Translocation of orally administered rat salivary cystatin into serum and kidney

This translocation was followed by means of a sensitive enzyme immunoassay. Salivary cystatin could be detected in serum, oesophagus, stomach, small intestine and kidney 15 min after oral administration. The salivary cystatin level in serum and kidney extract was maximal 15-60 and 30-60 min, respectively, after its administration and increased dose-dependently. Chromatography showed that the cystatin molecule in serum was identical to that in the submandibular saliva used for oral administration, but differed from that in kidney extract. These results suggest that salivary cystatin is absorbed intact by the gastrointestinal tract and reaches the bloodstream, from which it is taken up by the kidney and modified.

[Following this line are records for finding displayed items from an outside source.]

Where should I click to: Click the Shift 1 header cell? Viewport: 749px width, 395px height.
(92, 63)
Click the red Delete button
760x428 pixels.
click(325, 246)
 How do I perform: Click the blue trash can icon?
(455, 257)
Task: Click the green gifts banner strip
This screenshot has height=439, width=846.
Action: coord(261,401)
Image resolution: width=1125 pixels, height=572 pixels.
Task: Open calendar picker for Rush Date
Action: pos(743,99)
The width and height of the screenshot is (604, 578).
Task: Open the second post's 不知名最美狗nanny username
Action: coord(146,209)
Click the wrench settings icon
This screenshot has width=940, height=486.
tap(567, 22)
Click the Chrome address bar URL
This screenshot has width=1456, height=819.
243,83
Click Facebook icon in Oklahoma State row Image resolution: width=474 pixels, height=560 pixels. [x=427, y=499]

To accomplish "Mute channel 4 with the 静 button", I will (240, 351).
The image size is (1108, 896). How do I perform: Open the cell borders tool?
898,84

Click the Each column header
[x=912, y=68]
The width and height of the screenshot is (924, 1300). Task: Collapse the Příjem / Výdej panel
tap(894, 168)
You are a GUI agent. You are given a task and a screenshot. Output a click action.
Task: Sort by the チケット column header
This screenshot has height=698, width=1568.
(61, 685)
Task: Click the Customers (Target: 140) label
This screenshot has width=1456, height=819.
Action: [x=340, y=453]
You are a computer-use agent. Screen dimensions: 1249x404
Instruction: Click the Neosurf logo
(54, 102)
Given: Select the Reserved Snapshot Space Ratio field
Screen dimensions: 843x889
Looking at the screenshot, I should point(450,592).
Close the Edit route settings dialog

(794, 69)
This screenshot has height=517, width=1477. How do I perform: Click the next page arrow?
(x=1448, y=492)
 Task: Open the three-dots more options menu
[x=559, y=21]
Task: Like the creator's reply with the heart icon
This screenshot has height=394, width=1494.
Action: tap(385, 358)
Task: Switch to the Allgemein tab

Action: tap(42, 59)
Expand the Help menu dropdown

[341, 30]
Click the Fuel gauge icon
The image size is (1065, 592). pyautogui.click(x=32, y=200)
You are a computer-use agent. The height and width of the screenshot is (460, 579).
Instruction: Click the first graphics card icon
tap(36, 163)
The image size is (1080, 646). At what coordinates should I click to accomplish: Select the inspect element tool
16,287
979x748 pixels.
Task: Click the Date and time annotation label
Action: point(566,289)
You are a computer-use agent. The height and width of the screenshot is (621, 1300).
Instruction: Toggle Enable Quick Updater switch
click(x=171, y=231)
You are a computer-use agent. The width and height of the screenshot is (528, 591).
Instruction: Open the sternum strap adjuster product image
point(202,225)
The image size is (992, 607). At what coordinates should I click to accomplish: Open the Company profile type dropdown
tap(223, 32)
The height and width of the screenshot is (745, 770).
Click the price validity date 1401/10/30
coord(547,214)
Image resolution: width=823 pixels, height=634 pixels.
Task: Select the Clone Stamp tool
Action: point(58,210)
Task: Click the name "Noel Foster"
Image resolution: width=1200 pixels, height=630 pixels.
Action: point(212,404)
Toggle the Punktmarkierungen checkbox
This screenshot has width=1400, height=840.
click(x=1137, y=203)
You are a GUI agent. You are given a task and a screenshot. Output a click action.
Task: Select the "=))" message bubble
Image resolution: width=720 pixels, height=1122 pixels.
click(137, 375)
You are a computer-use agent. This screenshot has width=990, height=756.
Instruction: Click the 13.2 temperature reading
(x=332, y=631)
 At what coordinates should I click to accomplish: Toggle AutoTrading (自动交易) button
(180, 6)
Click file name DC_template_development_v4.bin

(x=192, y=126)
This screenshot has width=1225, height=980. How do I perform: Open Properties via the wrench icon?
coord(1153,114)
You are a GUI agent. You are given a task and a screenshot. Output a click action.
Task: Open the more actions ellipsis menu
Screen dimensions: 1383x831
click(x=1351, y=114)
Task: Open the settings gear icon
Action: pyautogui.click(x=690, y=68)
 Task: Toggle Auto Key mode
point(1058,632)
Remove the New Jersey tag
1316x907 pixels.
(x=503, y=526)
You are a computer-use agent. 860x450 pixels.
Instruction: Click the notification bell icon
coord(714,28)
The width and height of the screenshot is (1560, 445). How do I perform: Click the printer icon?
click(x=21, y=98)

Fluid and protein secretion by the submandibular glands of weanling rats in response to different doses of various adrenergic agonists.

The present study was designed to determine whether the submandibular glands of weanling rats respond to α1-and β-adrenoceptor agonists in the same manner as glands from adult animals, to determine the doses of these agonists, which give the maximum responses, and using isoelectric focusing and twodimensional electrophoreses, to determine whether proteins in submandibular saliva are modified posttranslationally as they pass through the duct systems. All of the agonists used were potent sialogogues and were given i.p. over a wide range of doses. The volumes of saliva, the total output of protein and the relative activity of protease progressively increased with increasing doses of each agonist. The optimal dose of each agonist was neither low nor excessively high. The submandibular glands of weanling rats seem to be as fully developed for fluid and protein secretion as those of adult rats. In addition, no special protein was involved in saliva secreted by the submandibular glands of weanling rats at any of the doses of the various agonists used here. However, some proteins in submandibular saliva of 25-or 35-day-old rats, when compared with extracts of the submandibular gland, appeared to have been modified posttranslationally or degraded by proteases while passing through the duct systems of the submandibular glands of weanling rats.